War and Peace (2016), with its careful colour coding and emphasis on classical aesthetics, lavish costume and beautiful sets
Yet, from the vantage point of the present, the changes that appeared in the classic serial genre may not have run as deep as it appeared. Look at the BBC’s biggest production in the genre of this year: War and Peace. It’s got the high production values, the attention to historical detail in sumptuous sets and costumes; the use of a classical music score; the slow development; the cast of respected and established British character actors (Jim Broadbent, Stephen Rea, Gillian Anderson); the interest in landscapes, buildings and interiors as characters; the slow and stately direction (high asl); and it’s even written by Andrew Davies. One can easily see it as a sign of a regression in classic serials, and one may even postulate that the form of the classic serial is fixed ahistorically: it’s very point is that it does not “develop”, does not “move with the times”. Any efforts to move it in this direction are short-lived.
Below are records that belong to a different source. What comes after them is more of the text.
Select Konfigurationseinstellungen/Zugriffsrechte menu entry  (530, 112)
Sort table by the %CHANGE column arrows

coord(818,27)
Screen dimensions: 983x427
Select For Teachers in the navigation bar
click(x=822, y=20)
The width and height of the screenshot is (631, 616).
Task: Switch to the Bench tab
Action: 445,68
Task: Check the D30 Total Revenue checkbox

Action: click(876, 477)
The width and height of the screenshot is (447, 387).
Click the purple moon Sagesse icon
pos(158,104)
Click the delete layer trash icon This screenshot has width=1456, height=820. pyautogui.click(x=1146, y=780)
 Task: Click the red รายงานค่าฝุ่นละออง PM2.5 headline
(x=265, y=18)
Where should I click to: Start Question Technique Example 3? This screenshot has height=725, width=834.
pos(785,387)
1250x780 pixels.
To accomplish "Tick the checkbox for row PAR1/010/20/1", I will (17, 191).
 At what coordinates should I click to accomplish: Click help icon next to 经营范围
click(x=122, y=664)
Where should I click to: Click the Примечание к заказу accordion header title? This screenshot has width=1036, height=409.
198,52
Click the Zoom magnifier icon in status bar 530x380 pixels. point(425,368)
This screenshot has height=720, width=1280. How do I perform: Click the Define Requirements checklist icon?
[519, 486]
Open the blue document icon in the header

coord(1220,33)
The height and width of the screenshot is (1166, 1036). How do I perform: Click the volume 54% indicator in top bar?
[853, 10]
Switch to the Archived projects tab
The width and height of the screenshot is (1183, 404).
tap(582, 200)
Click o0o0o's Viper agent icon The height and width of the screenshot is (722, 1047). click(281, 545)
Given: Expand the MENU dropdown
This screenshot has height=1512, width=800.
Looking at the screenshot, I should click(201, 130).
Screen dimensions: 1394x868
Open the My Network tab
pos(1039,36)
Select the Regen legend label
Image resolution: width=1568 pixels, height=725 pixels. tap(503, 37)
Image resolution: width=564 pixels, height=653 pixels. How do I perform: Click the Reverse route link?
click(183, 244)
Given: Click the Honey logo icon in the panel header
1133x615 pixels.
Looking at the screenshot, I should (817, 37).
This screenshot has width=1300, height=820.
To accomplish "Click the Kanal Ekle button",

The classic serial is what it is, and there is a significant market for that type of narrative. The 19th-century source and setting allow for types of stories that cannot be told otherwise. We don’t live as we believe they did; a 21st-century narrative involving such characters would strike us as implausible. But understanding the appeal of these narratives is a worthy goal, and would help us understand a little about ourselves.